Institué en 2013 par l’Assemblée nationale pour lutter contre le faux et l’usage du faux, la facture normalisée entrera bientôt en vigueur et va concerner dans un premier temps les moyennes et grandes entreprises, c’est-à-dire celles dont le chiffre d’affaire est supérieur ou égale à 50 millions de francs CFA. Selon l’article 373 du code des impôts, modifié successivement par l’Article 26 de la loi N°037-2001/AN du 20 décembre 2001, de l’Article 17 de la loi N°037-2013/AN du 21 novembre 2013, de l’Article 25 de la loi N°106-2015/CNT du 26 décembre 2015 et de l’Arrêté N°2014-0439/MEF/SG/DGI du 31 décembre 2014 portant conditions d’édition, de sécurisation et de gestion des factures normalisées au Burkina Faso, la facture normalisée est une facture comportant un ensemble de mentions obligatoires et sécurisée par l’apposition d’un sticker. Elle est le seul document qui doit être utilisée dans les opérations commerciales.

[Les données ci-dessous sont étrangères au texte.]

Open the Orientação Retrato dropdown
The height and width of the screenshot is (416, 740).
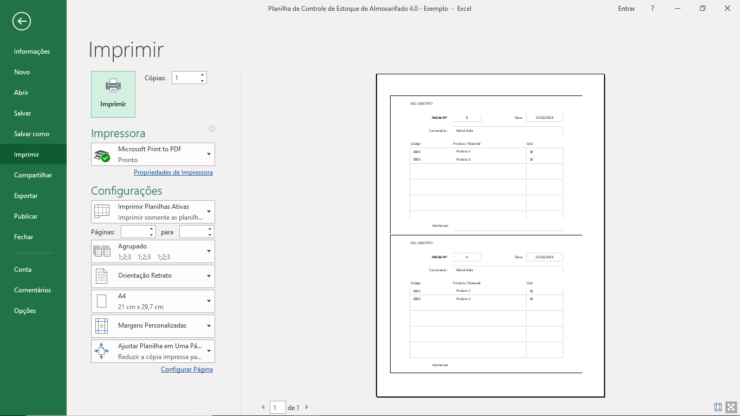[x=153, y=276]
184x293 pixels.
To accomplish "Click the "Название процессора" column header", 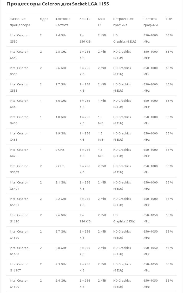I will 20,22.
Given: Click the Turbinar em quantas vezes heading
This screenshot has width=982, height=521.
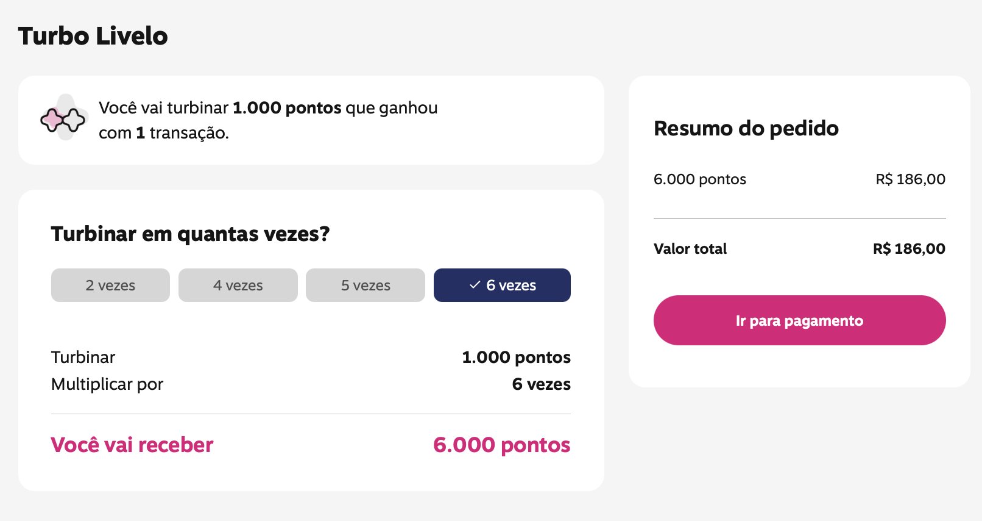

Le terme « Facture Normalisée » désigne donc la facture aux normes et sécurisée par un élément de sécurité appelé sticker. L’obligation de délivrance des factures normalisées a débuté avec les contribuables du régime normal d’imposition, c’est-à-dire les grandes et les moyennes entreprises. Par la suite, le processus de mise en œuvre de la facture normalisée s’étendra aux contribuables du régime simplifié d’imposition, de la contribution des micros entreprises et de la contribution du secteur boisson avec les factures normalisées pré imprimées.

Différents types de factures normalisées

Les factures normalisées personnalisées doivent être établies en double feuillet au moins, auto carboné, suivant le format A4 ou A5 (14,85cm sur 21cm) au choix du contribuable. Il existe deux types de factures normalisées :

- les factures normalisées  : personnalisées, qui sont à l’usage exclusif des contribuables du RNI qui doivent éditer ou faire éditer leurs factures répondant aux caractéristiques prévues à l’article 373 du code des impôts ; ces factures seront sécurisées, à l’occasion des ventes et prestations définitives, par l’apposition d’un sticker disponible sur un réseau créé à cet effet ;

- les bordereaux de réception  : (personnalisés), sont une forme de facture normalisée personnalisée à l’usage des contribuables du RNI pour justifier les achats bord champ effectués auprès d’agriculteurs qui ne peuvent délivrer des factures appropriées.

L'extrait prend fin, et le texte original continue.